Voilà qui est formel et ne nous laisse plus qu’à rechercher si Pichegru fut plus coupable après l’armistice du 31 décembre qu’il ne l’avait été avant, et si Gouvion Saint-Cyr a été fondé à l’incriminer à partir de celle date, après l’avoir justifié pour la période antérieure. Nous avons lieu de croire que la suite de ce récit fera la lumière à cet égard.
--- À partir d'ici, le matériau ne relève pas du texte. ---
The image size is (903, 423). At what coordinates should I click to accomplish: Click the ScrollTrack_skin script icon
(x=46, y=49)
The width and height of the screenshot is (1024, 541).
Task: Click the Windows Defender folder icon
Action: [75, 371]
Quant au maréchal Jourdan, dont la correspondance ne relève contre son camarade aucun motif de suspicion, s’il est vrai, comme le prétend Louis Blanc d’après un manuscrit non encore publié, qu’il se soit rangé parmi les accusateurs de Pichegru, nous ferons remarquer que lorsque deux généraux ayant essuyé des échecs au même moment, sur le même théâtre, l’un des deux cherche à en rejeter la responsabilité sur l’autre, il est nécessairement suspect aux yeux de tous les hommes justes et non prévenus. C’est l’opinion qu’exprime Barras, à propos des dissentimens qui s’étaient élevés entre ce même Jourdan et Moreau, dans une situation analogue à celle où Jourdan s’était trouvé avec Pichegru. « Jourdan n’a plus là Pichegru pour l’accuser de ses revers. Il faut que ce soit maintenant Moreau. » Il importe d’ailleurs de rappeler que la conduite de Jourdan dans la campagne de l’an V, encore qu’elle ne fait pas exposé à une accusation infamante, a soulevé de nombreuses critiques. A ses partisans, accusant Pichegru de l’avoir abandonné à ses propres forces après le passage du Rhin, répondent ceux qui lui reprochent à lui-même de n’avoir pas secouru Pichegru après l’avoir mis en péril au mois de novembre en revenant tout à coup sur la rive gauche.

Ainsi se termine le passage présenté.